Task item ::
From the line with "The width and height of the screenshot is (706, 1568)." through the final line of the entries below, write out each line exactly and nothing else.

*** Records

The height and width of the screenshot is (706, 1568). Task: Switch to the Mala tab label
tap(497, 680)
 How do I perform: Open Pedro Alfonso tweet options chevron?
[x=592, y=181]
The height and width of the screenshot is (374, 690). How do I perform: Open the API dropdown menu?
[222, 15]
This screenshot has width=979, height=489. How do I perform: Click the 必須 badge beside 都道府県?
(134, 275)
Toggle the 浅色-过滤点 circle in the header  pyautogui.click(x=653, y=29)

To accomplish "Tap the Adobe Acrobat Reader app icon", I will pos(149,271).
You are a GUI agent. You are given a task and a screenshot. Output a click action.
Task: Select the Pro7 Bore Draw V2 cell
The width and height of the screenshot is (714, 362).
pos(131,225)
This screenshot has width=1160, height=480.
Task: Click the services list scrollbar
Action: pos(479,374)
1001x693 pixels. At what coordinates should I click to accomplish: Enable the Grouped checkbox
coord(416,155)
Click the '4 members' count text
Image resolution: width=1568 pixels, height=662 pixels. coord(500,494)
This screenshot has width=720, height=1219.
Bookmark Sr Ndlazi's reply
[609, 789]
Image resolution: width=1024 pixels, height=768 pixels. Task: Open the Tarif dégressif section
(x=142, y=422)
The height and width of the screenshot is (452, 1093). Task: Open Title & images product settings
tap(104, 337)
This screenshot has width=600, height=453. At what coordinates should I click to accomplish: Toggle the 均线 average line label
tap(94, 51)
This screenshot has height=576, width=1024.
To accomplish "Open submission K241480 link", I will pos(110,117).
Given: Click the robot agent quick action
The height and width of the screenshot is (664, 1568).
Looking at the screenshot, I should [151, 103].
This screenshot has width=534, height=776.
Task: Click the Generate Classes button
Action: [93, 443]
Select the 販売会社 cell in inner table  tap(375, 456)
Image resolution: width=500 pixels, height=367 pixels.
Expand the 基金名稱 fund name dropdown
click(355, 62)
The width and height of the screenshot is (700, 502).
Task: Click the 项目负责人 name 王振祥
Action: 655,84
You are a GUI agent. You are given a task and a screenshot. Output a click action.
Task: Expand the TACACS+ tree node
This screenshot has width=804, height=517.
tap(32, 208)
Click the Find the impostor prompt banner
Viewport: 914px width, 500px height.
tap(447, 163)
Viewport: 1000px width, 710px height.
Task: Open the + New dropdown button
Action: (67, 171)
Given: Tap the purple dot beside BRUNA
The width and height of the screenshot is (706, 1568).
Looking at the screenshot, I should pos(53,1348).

******

Answer for this exercise ::
The width and height of the screenshot is (706, 1568).
Looking at the screenshot, I should pos(53,1348).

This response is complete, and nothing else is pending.